Zig Ziglar once said “Failure is not a person, it’s an event."  Everyone fails at some point or another, but it's important to note that "failure” is not the same as “failing”. Failure is permanent but “failing” is temporary. Failing can be classified as a setback or a disappointment, but failure suggests that it's the end of the journey. Most people can cope with setbacks because setbacks are an inevitable part of life's journey.  
 

FAILING IS INSTRUCTIVE
 
Can you think of a time when you thought you had failed, only to discover that it was the best mistake you ever made.  Perhaps you were really disappointed because you thought you had found your dream job but you didn’t make it through the interview process.  
 
Perhaps an even better job opportunity came along and now you almost cringe when you think about the opportunity you almost never had.
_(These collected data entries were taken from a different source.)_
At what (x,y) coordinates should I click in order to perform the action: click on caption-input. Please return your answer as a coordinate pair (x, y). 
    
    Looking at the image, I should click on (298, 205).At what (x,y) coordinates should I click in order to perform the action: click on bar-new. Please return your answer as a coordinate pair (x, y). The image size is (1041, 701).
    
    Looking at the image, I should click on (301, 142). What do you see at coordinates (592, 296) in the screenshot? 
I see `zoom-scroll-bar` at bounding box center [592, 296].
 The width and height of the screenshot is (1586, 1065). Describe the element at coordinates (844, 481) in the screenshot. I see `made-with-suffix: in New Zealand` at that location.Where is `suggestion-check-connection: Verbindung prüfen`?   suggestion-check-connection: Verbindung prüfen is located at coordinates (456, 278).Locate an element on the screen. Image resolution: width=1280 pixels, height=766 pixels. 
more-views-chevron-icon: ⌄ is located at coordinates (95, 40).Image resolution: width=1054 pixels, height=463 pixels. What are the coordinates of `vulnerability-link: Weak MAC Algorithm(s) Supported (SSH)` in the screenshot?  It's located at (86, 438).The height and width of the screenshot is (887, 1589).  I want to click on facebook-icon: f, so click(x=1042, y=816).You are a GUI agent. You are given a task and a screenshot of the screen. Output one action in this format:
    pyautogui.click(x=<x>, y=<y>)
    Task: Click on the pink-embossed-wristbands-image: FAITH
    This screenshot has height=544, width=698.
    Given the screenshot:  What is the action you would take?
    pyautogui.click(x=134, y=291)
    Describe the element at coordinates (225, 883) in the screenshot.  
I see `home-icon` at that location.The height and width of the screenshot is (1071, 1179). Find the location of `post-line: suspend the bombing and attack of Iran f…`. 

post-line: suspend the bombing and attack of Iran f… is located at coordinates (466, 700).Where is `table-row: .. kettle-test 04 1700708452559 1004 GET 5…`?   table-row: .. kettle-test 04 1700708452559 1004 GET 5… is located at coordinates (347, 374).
And how getting the job you wanted would have limited your horizons. Failing can introduce us to new opportunities that arise as a direct consequence of failing. Failing is an opportunity to grow. It's instructive; therefore, it can point you in another direction - towards the real goal.
 

THE IMPORTANCE OF CONSISTENT EFFORT
 
It’s a fact that the only thing you can achieve in life without effort is failure. Benjamin Franklin said “I didn’t fail the test. I just found 100 ways to do it wrong.” You can’t lose with an attitude like that. Why? Because your goals and objectives are bigger than that one event of failing. Failing is not falling down, it is refusing to get up again.  You get up again if you are committed to achieving your goal and understand that you have to be consistent in re-examining, re-trying and raising your game. 
 

FEAR OF FAILURE
 
Other people’s negative opinions can break down your confidence and focus your mind on failure.  Therefore, you ought to put “other people’s opinions” firmly in its place. Letting others define what is a failure for you is a mistake. It's "you" that has to pick “you” up and try again. If others are defining failure for you, they won't help you to try again. The reality is, they don’t have your unique perspective on the issue.  Think for a moment about the goals you would set for yourself if you knew you could not fail and there's no danger of being ridiculed.  Those goals represent your untapped potential and unexplored possibilities.
 

A MINDSET FOR SUCCESS
 
For some, the prospect of giving up drives them to take action they might not have otherwise taken. People learn more from failing than from succeeding. Failing encourages tenacity. And tenacity builds character and determination. If you have ever achieved success after failing consistently, you will have learnt that whether you think you can or think you can’t – you’re right!  You would have also learnt that every mistake serves a purpose and can spur you on to better informed actions. Failing shows you how not to do it next time round. And when you have accumulated much knowledge on how not to do something, you become “an expert” by default. 
 

THE IMPORTANCE OF LEARNING
 
Failing can cause you to fall forward. It can lead you to the very thing you thought you were failing to achieve. In order to achieve your goals you have to "learn how" to achieve your goals.  Failing can make you smarter and more flexible than those who achieve success the first time round and with little effort because they have access to resources. Treat failing as a false start. False starts take you one step closer to your goal if you view your mistakes as valuable feedback. 
 
To use a metaphor, failing is like an irritating SatNav system that takes you on a joy ride; makes you late for your appointment and leaves you exasperated. But it get’s you to your destination eventually, if you refuse to abort the journey.  If you don’t mind travelling in the slow lane for a while, you could discover more interesting and scenic routes to your destination.